8  Saving of provisions about effect of assessments

If a provision or part of a provision that is repealed or amended by this Act deals with the effect of an assessment, the repeal or amendment is disregarded in relation to assessments made, before or after the repeal or amendment applies, in relation to any act done or omitted to be done, any state of affairs existing, or any period ending, before the repeal or amendment applies.

9  Saving of provisions about general interest charge, failure to notify penalty or late reconciliation statement penalty

If:

                     (a)  a provision or part of a provision that is repealed or amended by this Act provides for the payment of:

                              (i)  general interest charge, failure to notify penalty or late reconciliation statement penalty (all within the meaning of the Income Tax Assessment Act 1936); or

                             (ii)  interest under the Taxation (Interest on Overpayments and Early Payments) Act 1983; and

                     (b)  in a particular case, the period in respect of which the charge, penalty or interest is payable (whether under the provision or under the Taxation Administration Act 1953) has not begun, or has begun but not ended, when the provision is repealed or amended;

then, despite the repeal or amendment, the provision or part continues to apply in the particular case until the end of the period.
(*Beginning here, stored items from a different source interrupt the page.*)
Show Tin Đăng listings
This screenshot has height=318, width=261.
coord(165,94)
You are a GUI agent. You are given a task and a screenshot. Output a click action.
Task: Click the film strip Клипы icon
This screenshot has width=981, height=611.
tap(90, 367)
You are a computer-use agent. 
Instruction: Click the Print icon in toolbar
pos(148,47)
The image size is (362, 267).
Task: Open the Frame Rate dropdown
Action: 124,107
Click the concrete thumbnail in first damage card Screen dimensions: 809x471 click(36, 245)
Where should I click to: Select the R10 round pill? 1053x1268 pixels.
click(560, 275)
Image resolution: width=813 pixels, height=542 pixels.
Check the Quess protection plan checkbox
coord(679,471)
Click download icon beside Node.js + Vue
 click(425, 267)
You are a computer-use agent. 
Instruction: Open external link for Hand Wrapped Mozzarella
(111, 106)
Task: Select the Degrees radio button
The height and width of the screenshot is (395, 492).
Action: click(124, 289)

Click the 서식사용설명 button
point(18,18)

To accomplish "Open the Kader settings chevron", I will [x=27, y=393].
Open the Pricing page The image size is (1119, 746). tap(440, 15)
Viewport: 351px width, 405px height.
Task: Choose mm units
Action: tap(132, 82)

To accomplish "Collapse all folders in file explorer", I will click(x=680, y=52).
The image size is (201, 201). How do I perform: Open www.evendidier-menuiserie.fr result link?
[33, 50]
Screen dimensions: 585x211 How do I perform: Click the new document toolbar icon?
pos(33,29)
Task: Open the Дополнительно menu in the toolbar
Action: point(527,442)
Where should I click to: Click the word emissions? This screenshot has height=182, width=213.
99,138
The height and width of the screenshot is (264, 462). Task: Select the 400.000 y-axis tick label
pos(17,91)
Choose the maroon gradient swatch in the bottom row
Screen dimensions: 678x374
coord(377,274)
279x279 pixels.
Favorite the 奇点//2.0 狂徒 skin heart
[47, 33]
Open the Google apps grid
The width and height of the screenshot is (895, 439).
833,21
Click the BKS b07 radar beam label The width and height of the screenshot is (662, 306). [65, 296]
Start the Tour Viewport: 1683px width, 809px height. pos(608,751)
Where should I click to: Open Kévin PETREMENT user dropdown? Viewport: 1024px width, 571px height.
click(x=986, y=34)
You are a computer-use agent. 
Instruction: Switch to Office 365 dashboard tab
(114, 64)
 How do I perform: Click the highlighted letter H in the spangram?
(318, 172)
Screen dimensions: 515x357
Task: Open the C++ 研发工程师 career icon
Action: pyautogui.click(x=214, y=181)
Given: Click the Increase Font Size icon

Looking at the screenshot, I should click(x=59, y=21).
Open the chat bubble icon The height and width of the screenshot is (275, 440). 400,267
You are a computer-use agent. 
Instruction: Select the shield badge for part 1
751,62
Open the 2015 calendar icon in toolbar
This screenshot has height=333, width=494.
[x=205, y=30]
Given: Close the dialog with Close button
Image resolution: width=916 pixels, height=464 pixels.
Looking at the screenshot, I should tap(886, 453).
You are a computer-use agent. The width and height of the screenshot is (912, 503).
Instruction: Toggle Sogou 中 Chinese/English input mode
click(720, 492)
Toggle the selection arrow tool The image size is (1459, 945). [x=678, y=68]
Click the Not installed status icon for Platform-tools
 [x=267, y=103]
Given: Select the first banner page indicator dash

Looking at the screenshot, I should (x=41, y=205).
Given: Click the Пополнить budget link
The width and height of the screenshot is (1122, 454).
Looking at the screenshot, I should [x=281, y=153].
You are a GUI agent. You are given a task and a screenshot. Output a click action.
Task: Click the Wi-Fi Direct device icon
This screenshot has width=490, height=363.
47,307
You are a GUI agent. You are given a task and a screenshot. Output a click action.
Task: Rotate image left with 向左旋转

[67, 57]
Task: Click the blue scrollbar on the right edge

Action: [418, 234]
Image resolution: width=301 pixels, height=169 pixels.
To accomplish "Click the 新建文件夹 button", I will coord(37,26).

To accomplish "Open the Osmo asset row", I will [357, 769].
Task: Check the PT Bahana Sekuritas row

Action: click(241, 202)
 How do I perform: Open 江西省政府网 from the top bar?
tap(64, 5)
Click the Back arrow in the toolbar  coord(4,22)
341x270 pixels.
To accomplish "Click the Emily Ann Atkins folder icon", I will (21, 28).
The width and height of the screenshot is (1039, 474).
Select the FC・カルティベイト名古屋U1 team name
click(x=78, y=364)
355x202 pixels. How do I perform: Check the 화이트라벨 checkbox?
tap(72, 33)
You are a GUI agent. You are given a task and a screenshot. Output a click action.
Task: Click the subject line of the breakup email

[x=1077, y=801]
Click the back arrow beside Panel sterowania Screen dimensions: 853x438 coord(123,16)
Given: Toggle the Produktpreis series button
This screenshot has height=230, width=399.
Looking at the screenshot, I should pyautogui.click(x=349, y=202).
10  Repeals disregarded for the purposes of dependent provisions

If the operation of a provision (the subject provision) of any Act or legislative instrument (within the meaning of the Legislative Instruments Act 2003) made under any Act depends to any extent on an Act, or a provision of an Act, that is repealed by this Act, the repeal is disregarded so far as it affects the operation of the subject provision.

11  Schedule does not limit operation of section 8 of the Acts Interpretation Act 1901

This Schedule does not limit the operation of section 8 of the Acts Interpretation Act 1901.

 

Offshore Petroleum Amendment (Greater Sunrise) Act 2007 (No. 49, 2007)

Schedule 1

97  Regulations

(1)        The Governor‑General may make regulations in relation to transitional matters arising out of the amendments made by this Act.

(2)        The Governor‑General may make regulations making provision (including provision by way of modification or adaptation of any Act) for or in relation to matters consequential on amendments made by this Act.

(3)        The Governor‑General may make regulations that:

                     (a)  in the Minister’s opinion, are necessary or convenient for giving effect to any provision of the Greater Sunrise unitisation agreement; and

                     (b)  are not inconsistent with any amendment made by this Act.

(4)        In this item:

Greater Sunrise unitisation agreement has the same meaning as in the Offshore Petroleum and Greenhouse Gas Storage Act 2006.

 

Tax Laws Amendment (2009 Measures No. 3) Act 2009 (No. 47, 2009)

Schedule 3

20  Application of amendments

The amendments made by this Part apply in relation to instalments and assessments of tax under the Petroleum Resource Rent Tax Assessment Act 1987 for years of tax that start on or after 1 July 2009.

36  Application of amendments

The amendments made by this Part apply in relation to instalments and assessments of tax under the Petroleum Resource Rent Tax Assessment Act 1987 for years of tax that start on or after 1 July 2008.